▶ Description of the task: Copy out the entries from the line with "1134x1092 pixels. At" up to and including the line with "click(94, 103)", renaming "Instruction" to "Command" and changing nothing else.

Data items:
- - -
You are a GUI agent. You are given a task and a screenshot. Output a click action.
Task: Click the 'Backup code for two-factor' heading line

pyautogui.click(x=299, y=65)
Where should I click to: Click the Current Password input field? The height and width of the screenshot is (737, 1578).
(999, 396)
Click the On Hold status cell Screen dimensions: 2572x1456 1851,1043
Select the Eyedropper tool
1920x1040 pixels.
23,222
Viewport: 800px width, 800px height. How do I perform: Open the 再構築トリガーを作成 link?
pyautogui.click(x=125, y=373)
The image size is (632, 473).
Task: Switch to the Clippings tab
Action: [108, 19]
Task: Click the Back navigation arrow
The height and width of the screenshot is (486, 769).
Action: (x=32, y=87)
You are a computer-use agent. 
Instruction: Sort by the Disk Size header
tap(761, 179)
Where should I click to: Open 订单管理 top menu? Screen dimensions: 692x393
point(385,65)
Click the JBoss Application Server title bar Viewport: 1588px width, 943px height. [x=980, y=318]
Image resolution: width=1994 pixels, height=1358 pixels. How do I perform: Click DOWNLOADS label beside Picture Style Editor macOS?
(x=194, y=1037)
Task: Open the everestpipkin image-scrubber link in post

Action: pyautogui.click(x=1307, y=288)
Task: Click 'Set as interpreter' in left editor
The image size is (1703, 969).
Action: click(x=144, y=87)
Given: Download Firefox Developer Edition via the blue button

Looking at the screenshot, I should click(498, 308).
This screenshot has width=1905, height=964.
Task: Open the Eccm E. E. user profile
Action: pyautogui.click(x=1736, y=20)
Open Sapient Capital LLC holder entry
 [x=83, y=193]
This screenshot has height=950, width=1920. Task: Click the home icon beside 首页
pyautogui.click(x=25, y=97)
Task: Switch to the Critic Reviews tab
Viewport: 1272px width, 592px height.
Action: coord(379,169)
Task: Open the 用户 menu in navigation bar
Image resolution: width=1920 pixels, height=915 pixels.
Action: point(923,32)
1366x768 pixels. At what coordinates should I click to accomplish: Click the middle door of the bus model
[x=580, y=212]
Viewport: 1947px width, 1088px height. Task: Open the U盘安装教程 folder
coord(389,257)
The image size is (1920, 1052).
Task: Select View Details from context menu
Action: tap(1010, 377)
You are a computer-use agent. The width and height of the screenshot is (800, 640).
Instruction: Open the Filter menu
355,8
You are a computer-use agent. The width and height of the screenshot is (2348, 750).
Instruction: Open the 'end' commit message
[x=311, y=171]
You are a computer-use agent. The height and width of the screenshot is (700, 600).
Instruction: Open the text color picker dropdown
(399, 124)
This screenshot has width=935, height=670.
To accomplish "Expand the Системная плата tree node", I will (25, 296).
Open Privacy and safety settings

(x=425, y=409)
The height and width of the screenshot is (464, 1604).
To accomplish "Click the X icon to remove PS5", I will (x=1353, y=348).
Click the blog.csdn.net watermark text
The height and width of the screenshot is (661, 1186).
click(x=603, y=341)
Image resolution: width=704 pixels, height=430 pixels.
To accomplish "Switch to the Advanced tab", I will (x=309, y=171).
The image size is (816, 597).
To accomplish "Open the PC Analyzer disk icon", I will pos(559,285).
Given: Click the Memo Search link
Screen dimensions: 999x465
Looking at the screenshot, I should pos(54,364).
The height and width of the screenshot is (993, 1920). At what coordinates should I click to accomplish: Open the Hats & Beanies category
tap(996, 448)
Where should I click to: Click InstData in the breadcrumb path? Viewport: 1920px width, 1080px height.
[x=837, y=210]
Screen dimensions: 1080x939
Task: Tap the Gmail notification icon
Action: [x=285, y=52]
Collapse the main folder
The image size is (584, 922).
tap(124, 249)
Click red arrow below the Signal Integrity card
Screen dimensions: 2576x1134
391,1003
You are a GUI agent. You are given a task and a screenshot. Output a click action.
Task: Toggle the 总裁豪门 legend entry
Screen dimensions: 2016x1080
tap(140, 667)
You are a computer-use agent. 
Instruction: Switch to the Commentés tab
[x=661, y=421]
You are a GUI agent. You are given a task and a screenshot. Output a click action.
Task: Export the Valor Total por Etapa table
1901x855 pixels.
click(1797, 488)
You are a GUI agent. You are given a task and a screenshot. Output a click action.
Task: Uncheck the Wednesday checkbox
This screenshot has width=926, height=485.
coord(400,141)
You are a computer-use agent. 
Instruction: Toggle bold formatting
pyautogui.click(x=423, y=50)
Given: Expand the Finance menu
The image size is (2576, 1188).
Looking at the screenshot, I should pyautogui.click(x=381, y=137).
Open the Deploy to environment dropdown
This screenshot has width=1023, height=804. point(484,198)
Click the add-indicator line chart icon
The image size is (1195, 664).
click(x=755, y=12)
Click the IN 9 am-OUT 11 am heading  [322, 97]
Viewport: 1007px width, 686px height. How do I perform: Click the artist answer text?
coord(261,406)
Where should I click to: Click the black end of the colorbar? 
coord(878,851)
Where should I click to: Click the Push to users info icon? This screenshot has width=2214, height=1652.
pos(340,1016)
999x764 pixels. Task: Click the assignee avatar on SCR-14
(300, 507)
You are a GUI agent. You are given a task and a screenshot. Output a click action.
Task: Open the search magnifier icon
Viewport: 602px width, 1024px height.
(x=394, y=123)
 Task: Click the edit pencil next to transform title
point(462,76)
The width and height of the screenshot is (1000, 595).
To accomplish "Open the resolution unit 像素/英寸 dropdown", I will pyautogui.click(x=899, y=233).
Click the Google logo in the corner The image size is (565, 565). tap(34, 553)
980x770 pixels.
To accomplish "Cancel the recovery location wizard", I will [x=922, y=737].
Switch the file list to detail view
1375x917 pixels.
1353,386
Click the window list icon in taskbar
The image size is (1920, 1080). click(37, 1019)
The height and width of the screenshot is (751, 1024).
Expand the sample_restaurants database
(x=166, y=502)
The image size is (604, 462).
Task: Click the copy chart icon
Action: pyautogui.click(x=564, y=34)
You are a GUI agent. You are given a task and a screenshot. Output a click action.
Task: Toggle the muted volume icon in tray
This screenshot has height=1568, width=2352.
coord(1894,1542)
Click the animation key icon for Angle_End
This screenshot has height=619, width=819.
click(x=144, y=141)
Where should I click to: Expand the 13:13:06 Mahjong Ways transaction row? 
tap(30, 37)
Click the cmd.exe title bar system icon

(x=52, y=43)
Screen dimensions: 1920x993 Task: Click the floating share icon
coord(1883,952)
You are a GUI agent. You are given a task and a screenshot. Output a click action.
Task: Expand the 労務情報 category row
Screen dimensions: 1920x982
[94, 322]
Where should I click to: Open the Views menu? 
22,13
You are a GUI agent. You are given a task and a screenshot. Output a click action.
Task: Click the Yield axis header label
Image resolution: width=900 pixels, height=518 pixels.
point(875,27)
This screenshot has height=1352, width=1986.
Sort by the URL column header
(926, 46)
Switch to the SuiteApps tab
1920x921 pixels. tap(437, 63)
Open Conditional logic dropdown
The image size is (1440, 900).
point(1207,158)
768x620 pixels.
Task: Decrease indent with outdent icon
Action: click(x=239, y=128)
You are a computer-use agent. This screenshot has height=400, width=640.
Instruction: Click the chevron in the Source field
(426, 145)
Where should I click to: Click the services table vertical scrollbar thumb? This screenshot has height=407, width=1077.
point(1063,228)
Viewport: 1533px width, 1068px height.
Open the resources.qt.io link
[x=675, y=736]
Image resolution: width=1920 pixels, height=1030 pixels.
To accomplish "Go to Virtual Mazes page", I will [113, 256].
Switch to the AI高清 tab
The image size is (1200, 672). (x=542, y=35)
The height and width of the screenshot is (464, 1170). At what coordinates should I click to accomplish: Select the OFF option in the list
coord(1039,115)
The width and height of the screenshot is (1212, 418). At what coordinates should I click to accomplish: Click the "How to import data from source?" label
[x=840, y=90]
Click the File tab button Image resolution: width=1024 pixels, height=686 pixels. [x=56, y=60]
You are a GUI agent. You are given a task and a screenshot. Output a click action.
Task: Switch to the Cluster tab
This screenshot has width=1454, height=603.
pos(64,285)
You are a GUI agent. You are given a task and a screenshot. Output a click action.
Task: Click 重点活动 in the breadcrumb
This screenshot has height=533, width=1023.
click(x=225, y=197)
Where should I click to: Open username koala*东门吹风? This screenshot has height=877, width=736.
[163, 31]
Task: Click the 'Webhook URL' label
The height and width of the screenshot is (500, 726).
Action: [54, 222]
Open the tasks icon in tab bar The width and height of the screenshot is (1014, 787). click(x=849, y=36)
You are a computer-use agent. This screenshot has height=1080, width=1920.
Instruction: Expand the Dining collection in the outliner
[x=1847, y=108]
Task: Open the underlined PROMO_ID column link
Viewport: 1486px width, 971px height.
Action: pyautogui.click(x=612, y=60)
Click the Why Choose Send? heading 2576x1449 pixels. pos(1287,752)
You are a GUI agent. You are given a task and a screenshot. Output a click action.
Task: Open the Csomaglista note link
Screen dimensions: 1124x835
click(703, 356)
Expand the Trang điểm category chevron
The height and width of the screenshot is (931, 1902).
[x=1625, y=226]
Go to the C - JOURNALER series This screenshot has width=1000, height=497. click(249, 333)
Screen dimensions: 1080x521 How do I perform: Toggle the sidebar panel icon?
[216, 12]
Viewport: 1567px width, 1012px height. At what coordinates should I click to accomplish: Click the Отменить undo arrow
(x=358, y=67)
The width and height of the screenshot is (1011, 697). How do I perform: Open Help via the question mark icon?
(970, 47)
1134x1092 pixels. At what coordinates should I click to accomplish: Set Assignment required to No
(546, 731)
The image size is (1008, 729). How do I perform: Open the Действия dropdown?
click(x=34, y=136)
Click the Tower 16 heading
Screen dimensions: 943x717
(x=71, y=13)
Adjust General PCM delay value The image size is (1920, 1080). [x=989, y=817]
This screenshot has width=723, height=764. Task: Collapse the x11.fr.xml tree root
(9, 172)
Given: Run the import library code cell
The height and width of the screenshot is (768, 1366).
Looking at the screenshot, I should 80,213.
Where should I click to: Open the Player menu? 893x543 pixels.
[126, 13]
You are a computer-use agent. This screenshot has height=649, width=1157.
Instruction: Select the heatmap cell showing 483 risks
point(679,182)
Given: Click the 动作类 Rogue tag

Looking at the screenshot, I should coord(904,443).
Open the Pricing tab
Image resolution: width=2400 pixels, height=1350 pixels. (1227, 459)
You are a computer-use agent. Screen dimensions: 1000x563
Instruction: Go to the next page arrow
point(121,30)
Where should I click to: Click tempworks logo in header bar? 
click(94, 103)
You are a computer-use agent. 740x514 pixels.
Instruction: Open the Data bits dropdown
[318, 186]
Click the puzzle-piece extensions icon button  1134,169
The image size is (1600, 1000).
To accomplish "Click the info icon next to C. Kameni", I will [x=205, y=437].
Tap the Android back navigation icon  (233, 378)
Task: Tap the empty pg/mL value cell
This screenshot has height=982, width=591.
- - -
▶ Response to the exercise:
1134x1092 pixels. At what coordinates should I click to accomplish: Set Assignment required to No
(546, 731)
The image size is (1008, 729). How do I perform: Open the Действия dropdown?
click(x=34, y=136)
Click the Tower 16 heading
Screen dimensions: 943x717
(x=71, y=13)
Adjust General PCM delay value The image size is (1920, 1080). [x=989, y=817]
This screenshot has width=723, height=764. Task: Collapse the x11.fr.xml tree root
(9, 172)
Given: Run the import library code cell
The height and width of the screenshot is (768, 1366).
Looking at the screenshot, I should 80,213.
Where should I click to: Open the Player menu? 893x543 pixels.
[126, 13]
You are a computer-use agent. This screenshot has height=649, width=1157.
Command: Select the heatmap cell showing 483 risks
point(679,182)
Given: Click the 动作类 Rogue tag

Looking at the screenshot, I should coord(904,443).
Open the Pricing tab
Image resolution: width=2400 pixels, height=1350 pixels. (1227, 459)
You are a computer-use agent. Screen dimensions: 1000x563
Command: Go to the next page arrow
point(121,30)
Where should I click to: Click tempworks logo in header bar? 
click(94, 103)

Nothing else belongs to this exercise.